◆ Provided text ◆

>>>>>

NOTES TO CONSOLIDATED FINANCIAL STATEMENTS
15. Guarantees (Continued)
Settlements include spending of $63 million by Engineered Products and Services in connection
with a Voluntary Replacement Program (‘‘VRP’’) associated with the acquisition of Central Sprinkler.
The VRP was initiated in 2001 and relates to the recall of certain Model GB fire sprinkler heads which
were originally manufactured by Central Sprinkler. Identification and investigation of problems with the
sprinkler heads commenced prior to Tyco’s acquisition. Affected sprinkler heads are replaced over a
5-7 year period free of charge to property owners.
16. Financial Instruments
The Company’s financial instruments consist primarily of cash and cash equivalents, accounts
receivable, investments, accounts payable, debt and derivative financial instruments. The fair value of
cash and cash equivalents, accounts receivable, investments, accounts payable and derivative financial
instruments approximated book value at September 30, 2005 and 2004. See Note 14 for the fair value
estimates of debt.

<<<<<

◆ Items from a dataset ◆
>>>>>

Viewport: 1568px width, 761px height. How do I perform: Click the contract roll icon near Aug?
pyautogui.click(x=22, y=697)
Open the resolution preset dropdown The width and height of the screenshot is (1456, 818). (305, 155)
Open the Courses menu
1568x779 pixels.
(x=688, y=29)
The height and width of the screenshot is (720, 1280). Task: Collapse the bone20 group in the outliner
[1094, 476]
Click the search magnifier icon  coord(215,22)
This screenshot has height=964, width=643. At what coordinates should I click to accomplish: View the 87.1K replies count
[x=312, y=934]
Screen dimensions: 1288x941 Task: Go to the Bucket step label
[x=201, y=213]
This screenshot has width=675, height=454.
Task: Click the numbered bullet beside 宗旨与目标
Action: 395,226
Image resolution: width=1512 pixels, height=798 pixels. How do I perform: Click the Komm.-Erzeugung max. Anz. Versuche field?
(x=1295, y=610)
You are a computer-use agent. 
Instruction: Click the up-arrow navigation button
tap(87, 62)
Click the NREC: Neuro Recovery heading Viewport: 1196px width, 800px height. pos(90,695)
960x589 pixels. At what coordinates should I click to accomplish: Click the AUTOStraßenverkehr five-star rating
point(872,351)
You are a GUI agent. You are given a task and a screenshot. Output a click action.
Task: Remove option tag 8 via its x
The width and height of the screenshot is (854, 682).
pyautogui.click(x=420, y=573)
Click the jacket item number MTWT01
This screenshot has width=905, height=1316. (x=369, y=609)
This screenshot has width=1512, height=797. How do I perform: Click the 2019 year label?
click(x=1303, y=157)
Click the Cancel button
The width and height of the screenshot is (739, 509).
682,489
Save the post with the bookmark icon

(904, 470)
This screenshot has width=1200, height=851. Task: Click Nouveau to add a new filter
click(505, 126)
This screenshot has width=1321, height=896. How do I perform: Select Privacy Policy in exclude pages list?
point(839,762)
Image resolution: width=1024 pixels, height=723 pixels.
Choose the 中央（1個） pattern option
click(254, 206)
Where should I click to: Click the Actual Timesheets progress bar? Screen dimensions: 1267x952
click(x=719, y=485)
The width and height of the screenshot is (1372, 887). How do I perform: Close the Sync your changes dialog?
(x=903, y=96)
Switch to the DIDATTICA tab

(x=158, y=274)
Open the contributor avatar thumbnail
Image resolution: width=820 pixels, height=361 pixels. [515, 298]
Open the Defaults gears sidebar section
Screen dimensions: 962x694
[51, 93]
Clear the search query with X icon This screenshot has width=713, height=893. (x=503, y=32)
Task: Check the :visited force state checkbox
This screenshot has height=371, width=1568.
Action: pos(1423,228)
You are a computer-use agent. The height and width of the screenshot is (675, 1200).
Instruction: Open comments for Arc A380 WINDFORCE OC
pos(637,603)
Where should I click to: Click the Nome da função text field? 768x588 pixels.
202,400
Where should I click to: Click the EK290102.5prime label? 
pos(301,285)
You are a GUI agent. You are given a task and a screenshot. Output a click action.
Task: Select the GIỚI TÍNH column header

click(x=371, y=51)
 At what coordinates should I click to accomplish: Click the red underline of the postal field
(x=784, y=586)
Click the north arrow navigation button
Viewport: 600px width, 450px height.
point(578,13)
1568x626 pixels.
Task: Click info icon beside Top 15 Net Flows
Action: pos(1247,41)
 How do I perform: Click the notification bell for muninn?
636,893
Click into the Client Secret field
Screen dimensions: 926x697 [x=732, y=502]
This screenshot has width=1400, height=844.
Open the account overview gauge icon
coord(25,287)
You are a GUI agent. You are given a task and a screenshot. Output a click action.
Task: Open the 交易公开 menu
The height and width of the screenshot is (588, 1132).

<<<<<

◆ Required tasks ◆
1. Update the financial statements text: give the part that opens with the words containing "16. Financial Instruments" and closes with "estimates of debt.", swapping "book value" for "carrying value".
2. Put this sentence from the financial statements text into Spanish: "Identification and investigation of problems with the sprinkler heads commenced prior to Tyco’s acquisition."
3. In the financial statements text, why did Engineered Products and Services spend $63 million?
Work only from the financial statements text.

◆ Answers in order ◆
1.
16. Financial Instruments
The Company’s financial instruments consist primarily of cash and cash equivalents, accounts
receivable, investments, accounts payable, debt and derivative financial instruments. The fair value of
cash and cash equivalents, accounts receivable, investments, accounts payable and derivative financial
instruments approximated carrying value at September 30, 2005 and 2004. See Note 14 for the fair value
estimates of debt.

2. La identificación y la investigación de los problemas con los rociadores comenzaron antes de la adquisición por parte de Tyco.

3. The spending was tied to a Voluntary Replacement Program linked to the acquisition of Central Sprinkler. The program began in 2001 and covers the recall of certain Model GB fire sprinkler heads first made by Central Sprinkler. Those heads are replaced free of charge to property owners over a 5-7 year period.